Efforts to attract more black, Hispanic and other underrepresented minority students to Cornell University's Johnson Graduate School of Management are paying off. Not only are admission numbers up, but media citations, awards and other forms of recognition are rolling in.

On Oct. 1 the Johnson School received the Brillante Award from the National Society of Hispanic MBAs (NSHMBA) for its efforts to recruit Hispanic-American students to its MBA program. Deniqua Crichlow, director of the school's Office of Diversity and Inclusion, and L. Joseph Thomas, associate dean for academic affairs, flew to Anaheim, Calif., to accept the award, which recognizes people and organizations that "foster leadership through graduate management education and professional development in order to improve society." NSHMBA, which has 7,000 members, is considered the premier Hispanic organization of its kind in the United States.

Deniqua Crichlow and Joe Thomas
Provided by the Johnson School
Deniqua Crichlow and Joe Thomas receive the Brillante award Oct. 1 in Anaheim, Calif., on behalf of the Johnson Graduate School of Management, which was recognized by the National Society of Hispanic MBAs for its efforts to involve Hispanic students in its MBA program.

Said Crichlow at the Anaheim ceremony, "We work closely with all groups and individuals to carry the message of the value of diversity in corporations around the world. The award is a wonderful recognition of those efforts."

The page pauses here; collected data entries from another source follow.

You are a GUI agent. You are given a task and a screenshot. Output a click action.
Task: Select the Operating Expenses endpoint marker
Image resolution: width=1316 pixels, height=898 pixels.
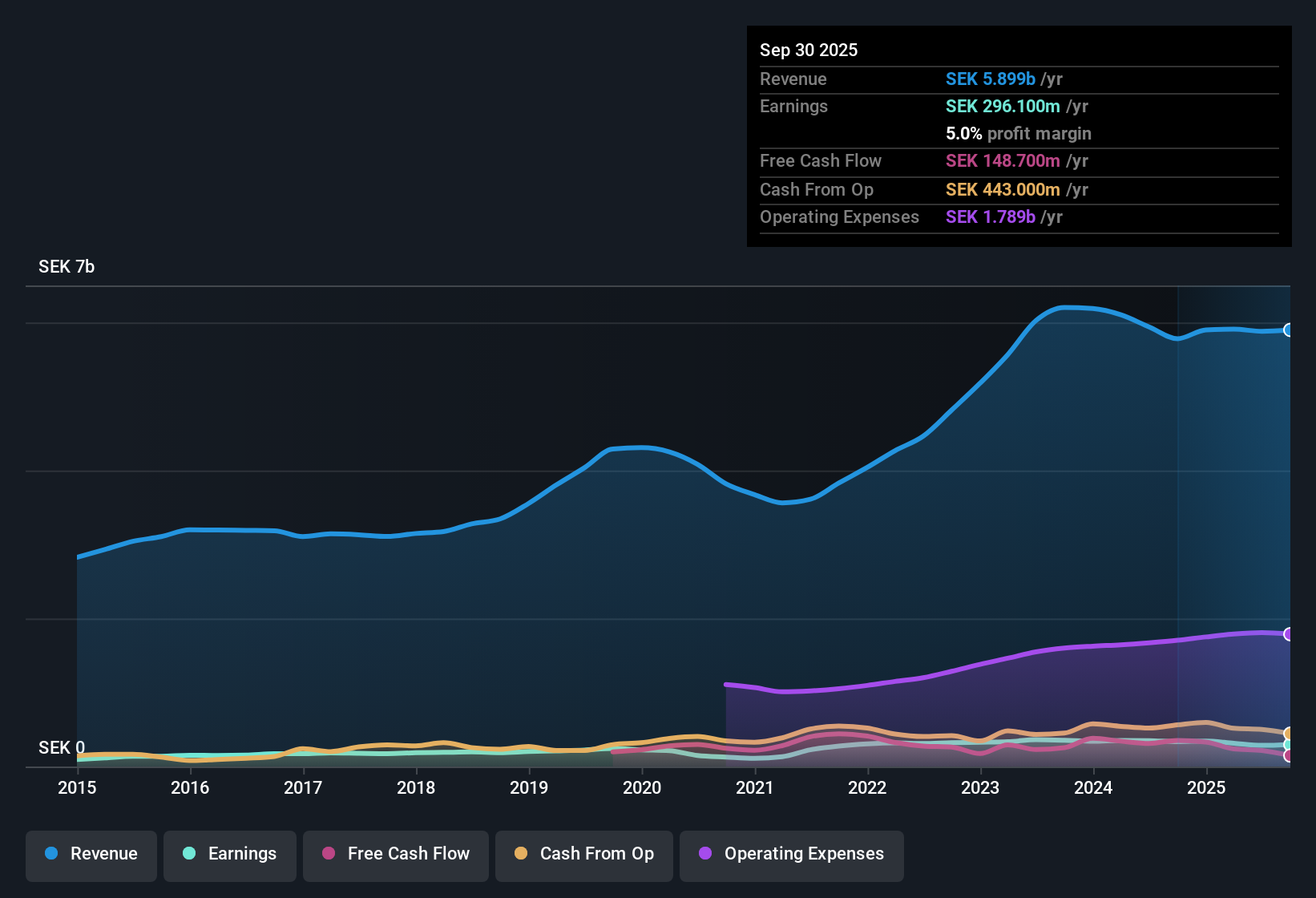1289,634
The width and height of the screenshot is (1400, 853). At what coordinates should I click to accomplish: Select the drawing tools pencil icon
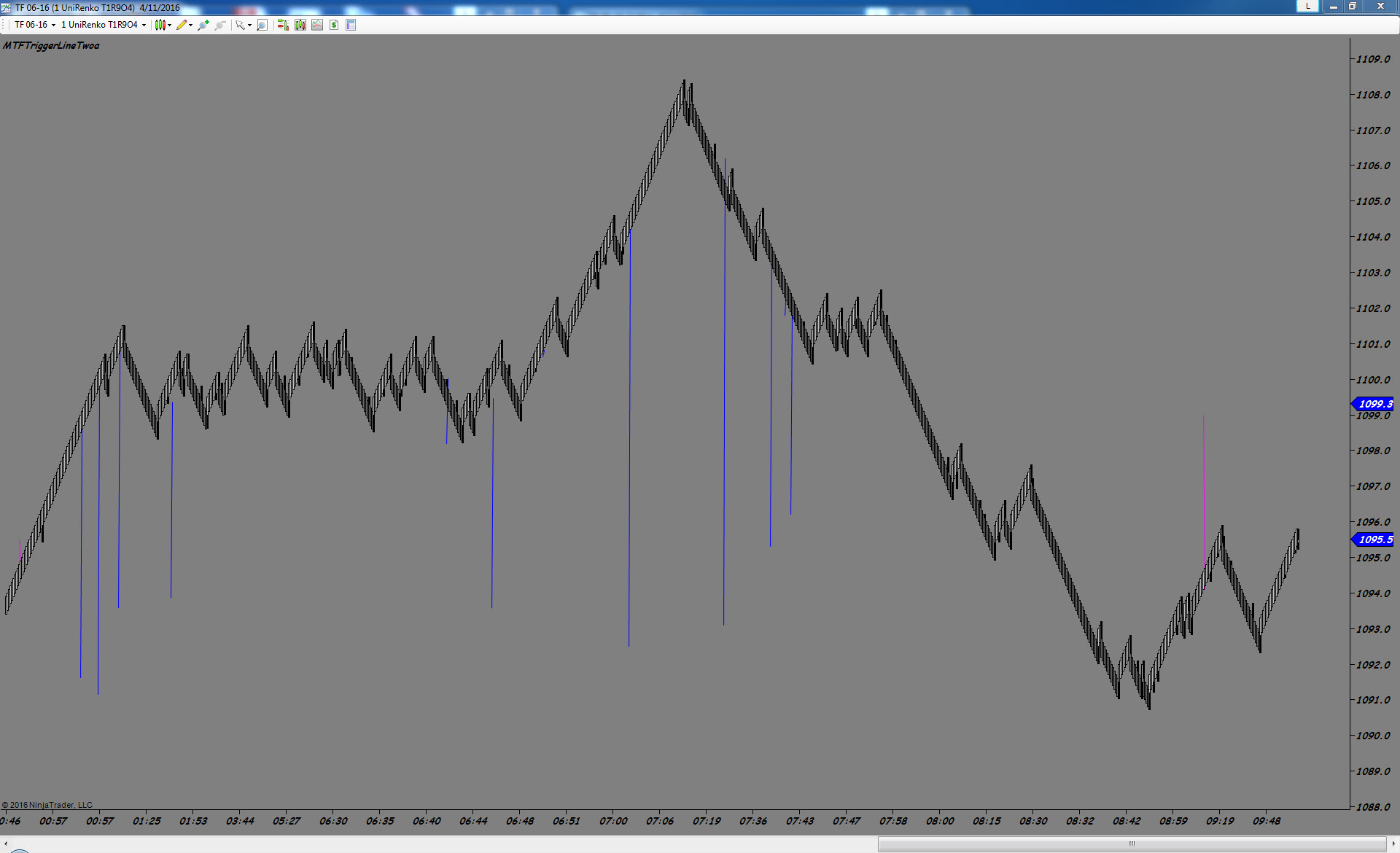click(182, 25)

In 1999 the Johnson School sought to diversify its students and better prepare them to work in a globally diverse environment by establishing a special office to accelerate those goals. Now called the Office of Diversity and Inclusion, the office was the first of its kind at a leading U.S. business school. "We believe it is a model for diversifying the MBA student population as a whole," said Crichlow.

Among the tools employed by the office is participation in Leadership Education and Development (LEAD), a national program that reaches out to minorities who are high school juniors and selects the best achievers, based on their test scores and grades. During the program, they attend classes taught by business school professors and end their three-week session by giving presentations on the stock market and real business marketing cases. Cornell hosted 30 LEAD students last year. Twelve of them, plus an additional seven who had visited other campuses, entered as freshmen this fall, said Crichlow. One of the program's goals is to get more minorities in the pipeline for MBA and other graduate programs.

Minority students who enroll at the Johnson School rate it highly. MBA student Michelle Wonsley was quoted in the "2006 Wall Street Journal Guide to the Top Business Schools," speaking about her excitement at being admitted to the school on a full-tuition scholarship and studying for a career in human resources. The guide noted that Wonsley was able to boost her Graduate Management Admission Test scores by 170 points and fine-tune her interview skills with help from Management Leadership for Tomorrow (MLT), another national program the Johnson School partners with, which seeks to prepare high-potential minorities with undergraduate degrees to apply to top business schools.

This Thursday, Friday and Saturday, Oct. 27-29, the school will host 38 prospective students through its Johnson Means Business program, which gives interested applicants who are members of minority groups an opportunity to find out more about the school firsthand and meet current students, faculty and alumni.

And last weekend, the Johnson School student group HABLA (Hispanic American Business Leaders Association) hosted the HABLA MBA Case Competition for the second year in a row. Six teams from top U.S. business schools came to campus to analyze a business case oriented toward the Hispanic-American marketplace. They were judged by a panel of seasoned executives with experience in that marketplace. A team from the University of Michigan business school bested teams from the Johnson School and business schools at Columbia, New York University (Stern) and the Universities of North Carolina (Kenan-Flagler) and Pennsylvania (Wharton), to take home a first-place prize of $6,000. The NYU team placed second, winning $3,000.

Part of the program was a keynote speech Oct. 22 in the Statler Hotel's Taylor Room by one of Cornell's highest-ranking alumnae in business, Irene Rosenfeld '75, M.S. '77, Ph.D. '80, who is now chair and CEO of international snack-making firm Frito Lay, a division of PepsiCo, the event's key sponsor. Procter & Gamble also co-sponsored the competition.